» **Data in this exercise**:
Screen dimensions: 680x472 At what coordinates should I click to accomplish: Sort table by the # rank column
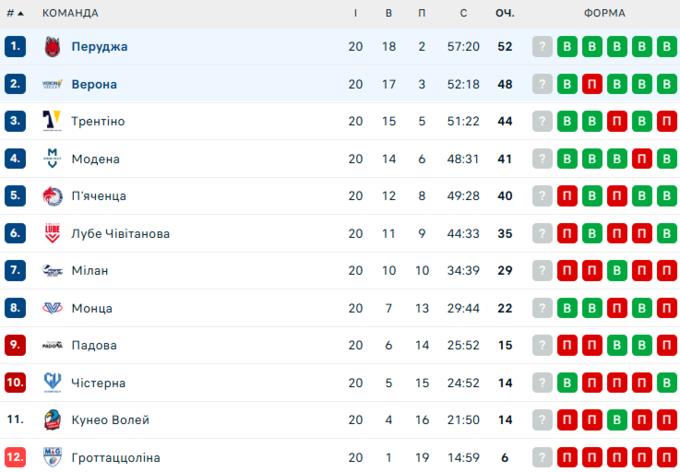(14, 13)
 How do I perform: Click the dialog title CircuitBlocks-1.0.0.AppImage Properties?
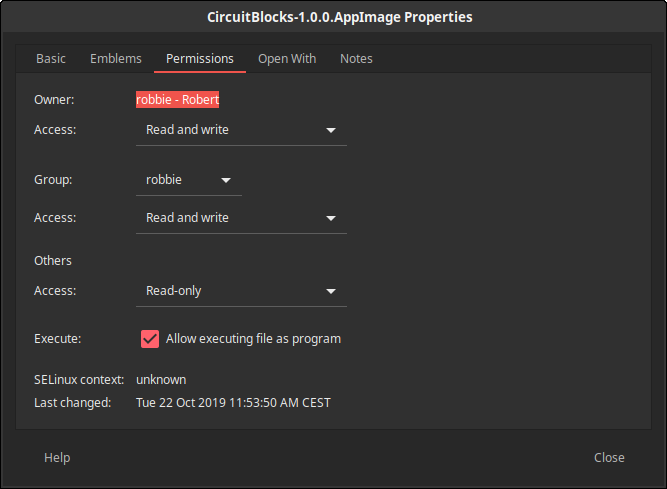pyautogui.click(x=339, y=17)
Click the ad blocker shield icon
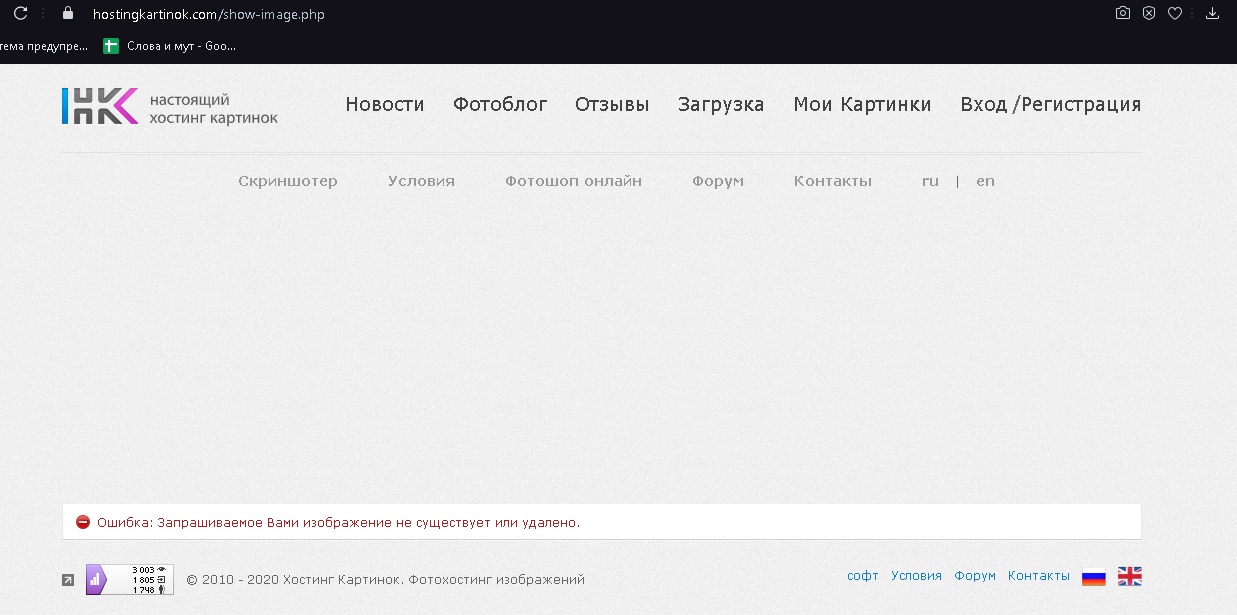 [x=1149, y=14]
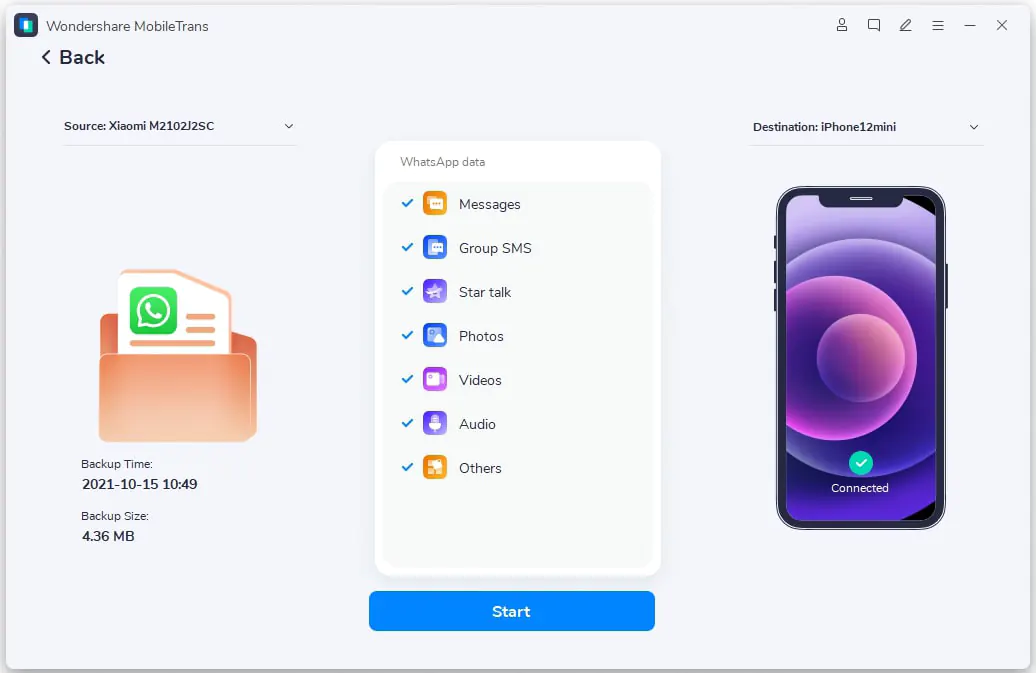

» **Exercise requirements**: All preceding records should be duplicated verbatim, images excepted.

» **Answer space**:
Screen dimensions: 680x472 At what coordinates should I click to accomplish: Sort table by the # rank column
(14, 13)
 How do I perform: Click the dialog title CircuitBlocks-1.0.0.AppImage Properties?
pyautogui.click(x=339, y=17)
Click the ad blocker shield icon
 [x=1149, y=14]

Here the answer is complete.